In enacting the FMLA, Congress invoked two of the powers it possesses under the Constitution. In regulating private employers under the FMLA, it invoked its power under the Commerce Clause. In regulating public employers, it relied on its power under Section 5 of the Fourteenth Amendment. Section 5 gives Congress the power "to enforce, by appropriate legislation, the provisions of [the Fourteenth Amendment]." One of these provisions is the Equal Protection Clause, which prohibits states from denying to persons within their jurisdiction "the equal protection of the laws." It was its power to enforce the Equal Protection Clause which Congress invoked in enacting the FMLA.

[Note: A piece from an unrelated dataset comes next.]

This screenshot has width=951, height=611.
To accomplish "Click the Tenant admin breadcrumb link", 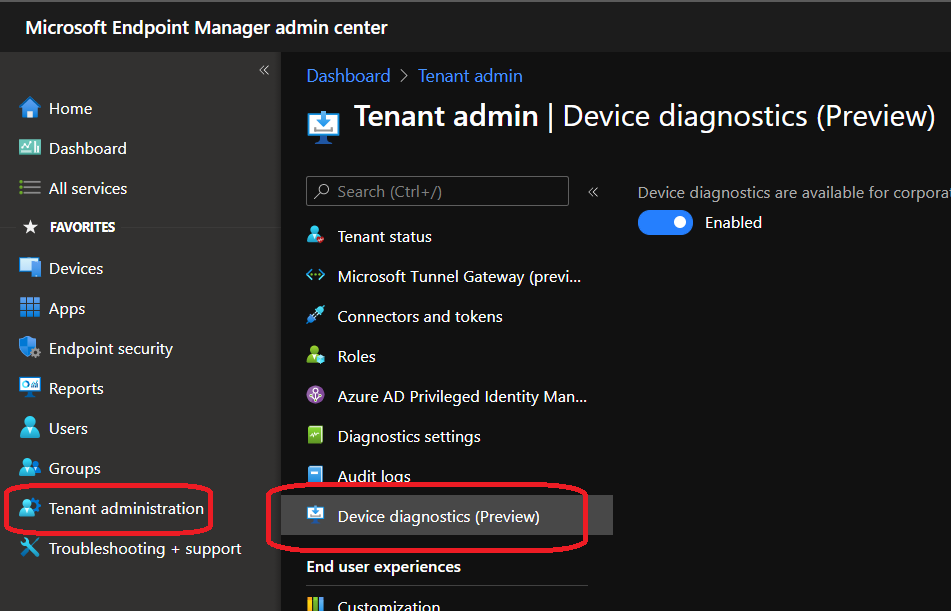I will (470, 76).
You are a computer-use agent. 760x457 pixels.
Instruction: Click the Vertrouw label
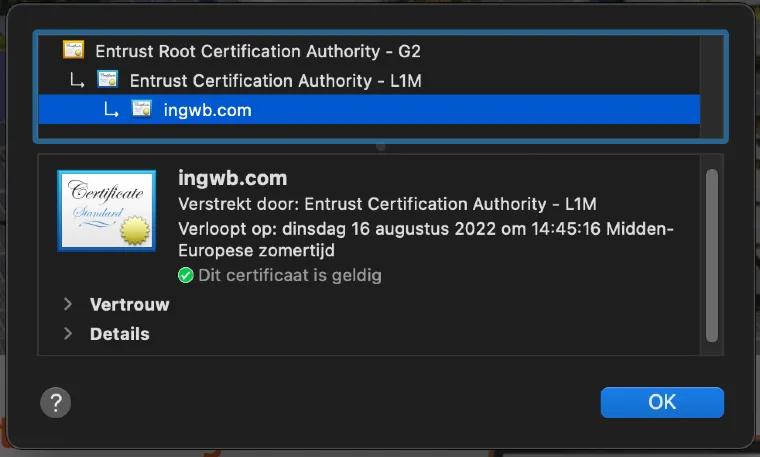[x=129, y=304]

===State sovereign immunity===
In Hans v. Louisiana (1890), the Supreme Court of the United States held that the Eleventh Amendment prohibits states from being sued in federal court without their consent by their own citizens, despite the Eleventh Amendment's literal language. Congress, however, when acting under its Section 5 power, may abrogate state sovereign immunity and allow states to be sued for money damages. The Supreme Court has held that Congress may do this only if the private remedies it enacts under Section 5 have "congruence and proportionality" to the constitutional wrongs which it seeks to redress. Without the requisite congruence and proportionality, Congress cannot constitutionally authorize private litigants to recover money damages from the states, although such litigants can sue for equitable relief.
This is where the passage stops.